(Action item)
Copy the first line of the material below and every later line through the line containing "Erbjudanden (1032, 18)", without any other output.

(Dataset records)

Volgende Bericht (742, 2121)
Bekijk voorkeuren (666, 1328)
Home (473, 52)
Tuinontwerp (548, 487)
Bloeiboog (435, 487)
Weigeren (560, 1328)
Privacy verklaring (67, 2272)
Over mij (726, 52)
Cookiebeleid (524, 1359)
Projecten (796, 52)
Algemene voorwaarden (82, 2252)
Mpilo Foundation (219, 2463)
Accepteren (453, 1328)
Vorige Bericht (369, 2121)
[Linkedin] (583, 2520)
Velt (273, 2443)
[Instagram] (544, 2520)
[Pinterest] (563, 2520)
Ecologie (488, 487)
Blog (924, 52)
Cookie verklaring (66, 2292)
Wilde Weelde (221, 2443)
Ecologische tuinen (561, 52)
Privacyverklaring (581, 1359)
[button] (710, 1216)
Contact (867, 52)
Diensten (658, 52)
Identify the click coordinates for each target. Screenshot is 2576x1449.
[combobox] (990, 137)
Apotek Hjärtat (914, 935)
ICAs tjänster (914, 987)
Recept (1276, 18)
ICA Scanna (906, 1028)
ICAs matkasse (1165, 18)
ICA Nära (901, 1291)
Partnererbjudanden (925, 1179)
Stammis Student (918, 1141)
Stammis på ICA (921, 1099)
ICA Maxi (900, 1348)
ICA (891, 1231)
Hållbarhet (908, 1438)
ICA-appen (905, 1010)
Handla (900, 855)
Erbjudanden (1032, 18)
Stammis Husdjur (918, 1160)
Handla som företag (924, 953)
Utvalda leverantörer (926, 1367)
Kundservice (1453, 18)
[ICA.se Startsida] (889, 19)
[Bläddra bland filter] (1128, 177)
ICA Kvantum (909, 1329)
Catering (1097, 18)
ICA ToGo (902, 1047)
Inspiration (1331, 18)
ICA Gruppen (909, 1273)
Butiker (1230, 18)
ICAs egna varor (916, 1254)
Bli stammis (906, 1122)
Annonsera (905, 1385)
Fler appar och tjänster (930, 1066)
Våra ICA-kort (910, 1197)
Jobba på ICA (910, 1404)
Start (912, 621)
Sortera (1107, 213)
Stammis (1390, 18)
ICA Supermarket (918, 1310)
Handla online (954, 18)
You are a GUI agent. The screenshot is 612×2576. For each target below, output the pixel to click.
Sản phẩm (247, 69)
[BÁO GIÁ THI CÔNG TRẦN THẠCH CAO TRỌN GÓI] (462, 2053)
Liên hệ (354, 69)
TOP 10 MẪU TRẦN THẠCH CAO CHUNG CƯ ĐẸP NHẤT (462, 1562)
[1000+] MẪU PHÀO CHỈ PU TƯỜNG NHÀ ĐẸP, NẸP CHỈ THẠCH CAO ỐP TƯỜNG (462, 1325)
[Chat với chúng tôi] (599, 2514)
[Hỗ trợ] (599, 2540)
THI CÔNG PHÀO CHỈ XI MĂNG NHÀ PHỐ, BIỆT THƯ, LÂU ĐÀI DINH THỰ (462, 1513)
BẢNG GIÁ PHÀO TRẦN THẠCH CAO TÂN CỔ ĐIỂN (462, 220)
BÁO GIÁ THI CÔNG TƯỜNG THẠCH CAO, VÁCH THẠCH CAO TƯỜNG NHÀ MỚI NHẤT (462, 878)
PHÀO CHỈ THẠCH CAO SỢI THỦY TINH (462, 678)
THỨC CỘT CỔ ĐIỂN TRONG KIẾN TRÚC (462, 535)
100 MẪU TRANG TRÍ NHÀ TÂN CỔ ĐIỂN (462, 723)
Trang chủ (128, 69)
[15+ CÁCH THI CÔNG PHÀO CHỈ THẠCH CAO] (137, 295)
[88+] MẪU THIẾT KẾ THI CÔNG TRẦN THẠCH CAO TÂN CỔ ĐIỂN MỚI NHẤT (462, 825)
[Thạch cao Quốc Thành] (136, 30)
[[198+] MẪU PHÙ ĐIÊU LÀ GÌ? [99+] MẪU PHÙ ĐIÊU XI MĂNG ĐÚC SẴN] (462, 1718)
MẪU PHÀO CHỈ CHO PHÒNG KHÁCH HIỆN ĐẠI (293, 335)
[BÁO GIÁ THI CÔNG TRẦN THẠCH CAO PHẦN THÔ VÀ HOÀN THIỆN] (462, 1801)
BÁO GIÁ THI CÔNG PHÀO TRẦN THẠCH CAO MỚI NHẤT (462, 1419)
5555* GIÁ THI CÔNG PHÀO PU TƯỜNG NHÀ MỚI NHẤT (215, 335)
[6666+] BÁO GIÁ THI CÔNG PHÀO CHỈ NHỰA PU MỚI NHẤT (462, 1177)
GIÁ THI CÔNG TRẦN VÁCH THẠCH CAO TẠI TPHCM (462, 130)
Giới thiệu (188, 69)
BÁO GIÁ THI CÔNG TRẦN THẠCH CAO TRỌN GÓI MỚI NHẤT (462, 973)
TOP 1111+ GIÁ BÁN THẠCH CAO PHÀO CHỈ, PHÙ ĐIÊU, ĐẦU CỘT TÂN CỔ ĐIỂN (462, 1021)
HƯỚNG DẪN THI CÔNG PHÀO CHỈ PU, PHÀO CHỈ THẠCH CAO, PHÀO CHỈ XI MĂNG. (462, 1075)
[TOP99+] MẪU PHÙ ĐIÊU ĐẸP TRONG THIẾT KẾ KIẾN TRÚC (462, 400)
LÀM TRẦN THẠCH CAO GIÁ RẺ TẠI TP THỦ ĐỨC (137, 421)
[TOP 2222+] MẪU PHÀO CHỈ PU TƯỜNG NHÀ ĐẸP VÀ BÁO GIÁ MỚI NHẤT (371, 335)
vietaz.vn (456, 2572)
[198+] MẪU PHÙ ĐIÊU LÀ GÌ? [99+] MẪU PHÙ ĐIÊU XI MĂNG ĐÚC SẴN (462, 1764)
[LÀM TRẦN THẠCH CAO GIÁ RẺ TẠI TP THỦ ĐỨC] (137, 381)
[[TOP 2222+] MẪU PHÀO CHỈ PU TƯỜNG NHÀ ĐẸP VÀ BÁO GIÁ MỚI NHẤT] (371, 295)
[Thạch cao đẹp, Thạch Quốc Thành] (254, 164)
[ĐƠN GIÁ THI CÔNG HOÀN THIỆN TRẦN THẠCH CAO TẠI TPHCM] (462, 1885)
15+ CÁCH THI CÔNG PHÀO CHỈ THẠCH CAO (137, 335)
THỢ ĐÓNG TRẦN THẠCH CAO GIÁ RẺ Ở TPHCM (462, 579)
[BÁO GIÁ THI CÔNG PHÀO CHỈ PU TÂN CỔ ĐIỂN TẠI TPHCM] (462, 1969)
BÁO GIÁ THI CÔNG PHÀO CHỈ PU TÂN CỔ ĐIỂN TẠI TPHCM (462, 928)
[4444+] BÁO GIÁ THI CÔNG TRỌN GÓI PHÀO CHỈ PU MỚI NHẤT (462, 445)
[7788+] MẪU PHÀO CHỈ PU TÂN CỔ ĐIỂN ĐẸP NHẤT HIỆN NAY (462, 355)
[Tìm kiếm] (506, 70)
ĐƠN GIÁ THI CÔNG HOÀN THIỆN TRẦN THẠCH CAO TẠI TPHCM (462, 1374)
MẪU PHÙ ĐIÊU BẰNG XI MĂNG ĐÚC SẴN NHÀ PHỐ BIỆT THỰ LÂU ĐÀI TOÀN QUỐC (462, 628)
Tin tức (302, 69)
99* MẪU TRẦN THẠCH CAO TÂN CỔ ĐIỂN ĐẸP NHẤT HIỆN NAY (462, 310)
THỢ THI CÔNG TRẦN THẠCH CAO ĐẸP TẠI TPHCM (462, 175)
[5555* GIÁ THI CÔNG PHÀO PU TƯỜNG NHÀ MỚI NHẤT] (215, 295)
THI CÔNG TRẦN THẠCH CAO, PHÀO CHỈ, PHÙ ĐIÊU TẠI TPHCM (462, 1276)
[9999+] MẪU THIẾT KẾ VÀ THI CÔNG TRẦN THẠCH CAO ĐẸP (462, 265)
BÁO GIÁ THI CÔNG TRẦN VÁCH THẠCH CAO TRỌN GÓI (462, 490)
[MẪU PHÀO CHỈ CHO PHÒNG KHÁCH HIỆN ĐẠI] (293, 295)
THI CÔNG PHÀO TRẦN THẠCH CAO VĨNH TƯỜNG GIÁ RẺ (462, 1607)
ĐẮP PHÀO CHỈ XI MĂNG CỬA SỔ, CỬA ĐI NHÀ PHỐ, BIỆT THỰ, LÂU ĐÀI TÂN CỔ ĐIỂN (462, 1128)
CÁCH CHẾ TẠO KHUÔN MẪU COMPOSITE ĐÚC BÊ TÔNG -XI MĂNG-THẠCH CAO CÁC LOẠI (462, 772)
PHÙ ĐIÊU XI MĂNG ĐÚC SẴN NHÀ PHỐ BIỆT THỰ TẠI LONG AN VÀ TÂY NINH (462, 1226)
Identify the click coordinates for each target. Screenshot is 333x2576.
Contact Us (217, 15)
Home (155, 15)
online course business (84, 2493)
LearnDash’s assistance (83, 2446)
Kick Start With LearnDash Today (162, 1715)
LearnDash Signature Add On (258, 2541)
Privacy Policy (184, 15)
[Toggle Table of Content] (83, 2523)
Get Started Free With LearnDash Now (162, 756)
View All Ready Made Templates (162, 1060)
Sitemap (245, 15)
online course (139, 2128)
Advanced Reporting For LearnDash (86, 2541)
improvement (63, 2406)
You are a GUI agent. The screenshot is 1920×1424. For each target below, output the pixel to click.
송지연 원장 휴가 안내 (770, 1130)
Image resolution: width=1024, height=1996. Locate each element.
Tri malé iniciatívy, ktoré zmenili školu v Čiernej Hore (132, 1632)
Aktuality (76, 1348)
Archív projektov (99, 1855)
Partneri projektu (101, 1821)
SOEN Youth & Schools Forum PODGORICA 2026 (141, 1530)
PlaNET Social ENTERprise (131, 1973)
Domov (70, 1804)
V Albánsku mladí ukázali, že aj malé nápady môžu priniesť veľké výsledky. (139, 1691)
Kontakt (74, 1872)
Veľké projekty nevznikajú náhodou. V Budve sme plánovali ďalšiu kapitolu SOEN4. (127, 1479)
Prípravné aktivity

(Solution for this task)
Volgende Bericht (742, 2121)
Bekijk voorkeuren (666, 1328)
Home (473, 52)
Tuinontwerp (548, 487)
Bloeiboog (435, 487)
Weigeren (560, 1328)
Privacy verklaring (67, 2272)
Over mij (726, 52)
Cookiebeleid (524, 1359)
Projecten (796, 52)
Algemene voorwaarden (82, 2252)
Mpilo Foundation (219, 2463)
Accepteren (453, 1328)
Vorige Bericht (369, 2121)
[Linkedin] (583, 2520)
Velt (273, 2443)
[Instagram] (544, 2520)
[Pinterest] (563, 2520)
Ecologie (488, 487)
Blog (924, 52)
Cookie verklaring (66, 2292)
Wilde Weelde (221, 2443)
Ecologische tuinen (561, 52)
Privacyverklaring (581, 1359)
[button] (710, 1216)
Contact (867, 52)
Diensten (658, 52)
Identify the click coordinates for each target. Screenshot is 2576x1449.
[combobox] (990, 137)
Apotek Hjärtat (914, 935)
ICAs tjänster (914, 987)
Recept (1276, 18)
ICA Scanna (906, 1028)
ICAs matkasse (1165, 18)
ICA Nära (901, 1291)
Partnererbjudanden (925, 1179)
Stammis Student (918, 1141)
Stammis på ICA (921, 1099)
ICA Maxi (900, 1348)
ICA (891, 1231)
Hållbarhet (908, 1438)
ICA-appen (905, 1010)
Handla (900, 855)
Erbjudanden (1032, 18)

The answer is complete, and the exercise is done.